Retranscrivez mot pour mot le passage du récit de voyage au Mexique qui va de « Du reste, ce » jusqu'à « pour quelque chose. » inclus.

● **Extrait fourni**:
# # # # #
Le seul hic, c’est que je n’ai pu obtenir une chambre dans l’auberge internationale que je convoitais. Je loge dans un hôtel très correct qui me coûte trois fois rien (200 pesos, soit environ 16$), mais ça fait que je passerai vraisemblablement le week-end seule avec moi-même. Or, je trouve que je commence à manquer de conversation. Mais bon, il y a pire après l’enfer de Tuxpam (!!). L’autre truc, c’est que mes voies respiratoires me signalent avec insistance que la pollution à Mexico n’est pas une vue de l’esprit. Mais encore là, il y a pire…
Aujourd’hui, dernière tentative pour obtenir une chambre à l’Hostal Mexico City, puis direction Museo Bellas Artes pour acheter un billet pour le ballet folklorique de Mexico. J’irai ennsuite flemmarder au marché d’artisanat pour flamber quelques pesos supplémentaires. Je voudrais bien finir la journée au parc Garibaldi, repaire des mariachis, mais on dit que c’est un quartier un peu glauque. Comme femme seule, il y a quand même des trucs à éviter… Mais j’irai peut-être avant la nuit.

Ah, et puis zut!

Quand j’ai écrit hier que le calme est une notion toute relative au Mexique, je ne croyais pas si bien dire. J’imaginais Tuxpam comme une paisible bourgade assoupie au bord d’un fleuve paresseux; je me voyais flâner au bord de l’eau, m’arrêter casser la croûte chez un marchand de tacos ambulant, lire ou observer les gens sous les arbres du Parque Central, filer passer une journée à la plage… Pfff!
Dites-vous bien une chose: si les guides de voyage ne parlent pas d’un lieu, c’est qu’il n’en vaut généralement pas la peine. Ni le Routard ni le Michelin n’avaient évoqué le moindrement Tuxpam. Mais le Let’s go, lui, en faisait une description dithyrambique. J’en déduis que a) soit la ville a beaucoup, beaucoup changé depuis que le guide a été publié ou b) soit ses rédacteurs en fument du vraiment bon (Acapulco Gold?). Je penche pour la seconde option.
Forte de la recommandation de ce guide, je me suis dirigée vers l’hôtel La Parroquia. Vue sur le fleuve, pas cher, propre… Hum. Vue sur le fleuve, certes. Mais aussi sur le boulevard à quatre voies qui le longe. On aurait voulu attenter à ma santé mentale, on n’aurait pas fait autrement. Une ampoule fluo brillait de tous ses feux droit dans ma fenêtre, et le bruit de la circulation m’empêchait même d’entendre le son du vieux James Bond qui passait à la télé (avec Sean Connery, en anglais British sous-titré en espagnol, tout un exercice intellectuel, vous saurez). Mais c’est Guantanamó, ici! me suis-je dit (heureusement, Pierre m’avait laissé des bouchons pour les oreilles – merci, merci! –, ce dont Omar Khadr, le pauvre, n’a jamais bénéficié).
Du reste, ce n’est peut-être pas un hasard. Paraît que le Che et Fidel se sont réfugiés ici même, à Tuxpam, dans les années 50. Il y a d’ailleurs un musée à ce sujet quelque part de l’autre côté du fleuve. Mais je n’irai pas. Malgré la gentillesse de la dame qui tient l’hôtel, qui m’a vanté les mérites de la plage, de sa ville et de son carnaval qui a lieu en fin de semaine (imaginez le TAPAGE!!!), je file à Mexico illico. Tant qu’à entendre des voitures et des klaxons, autant que ce soit pour quelque chose.
# # # # #
● **Données affichées**:
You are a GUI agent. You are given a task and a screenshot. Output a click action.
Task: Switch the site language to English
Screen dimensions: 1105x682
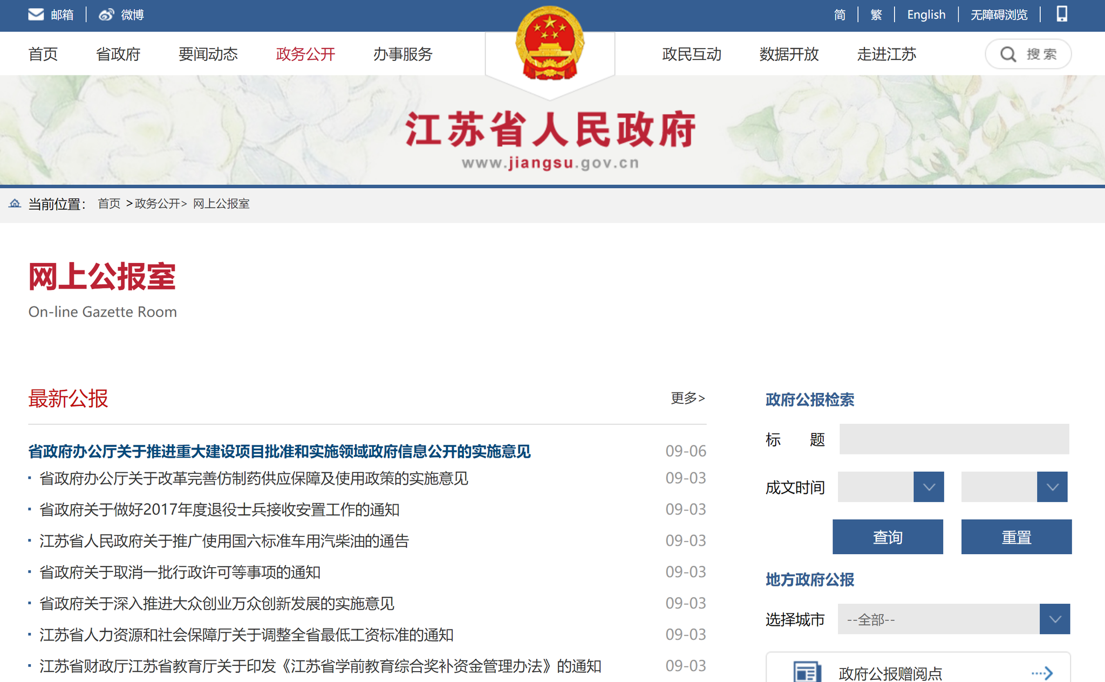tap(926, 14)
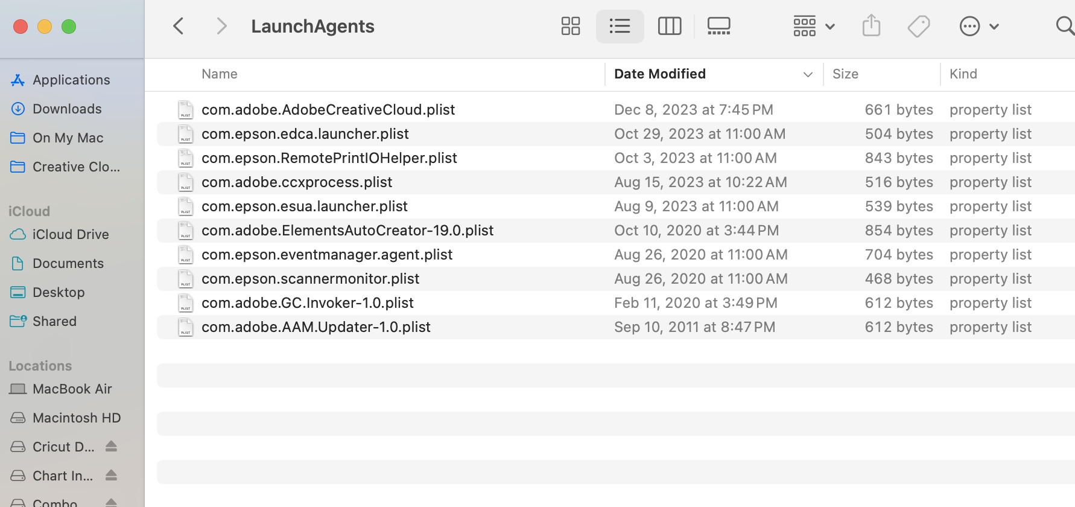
# # # # #
● **Réponse complète**:
Du reste, ce n’est peut-être pas un hasard. Paraît que le Che et Fidel se sont réfugiés ici même, à Tuxpam, dans les années 50. Il y a d’ailleurs un musée à ce sujet quelque part de l’autre côté du fleuve. Mais je n’irai pas. Malgré la gentillesse de la dame qui tient l’hôtel, qui m’a vanté les mérites de la plage, de sa ville et de son carnaval qui a lieu en fin de semaine (imaginez le TAPAGE!!!), je file à Mexico illico. Tant qu’à entendre des voitures et des klaxons, autant que ce soit pour quelque chose.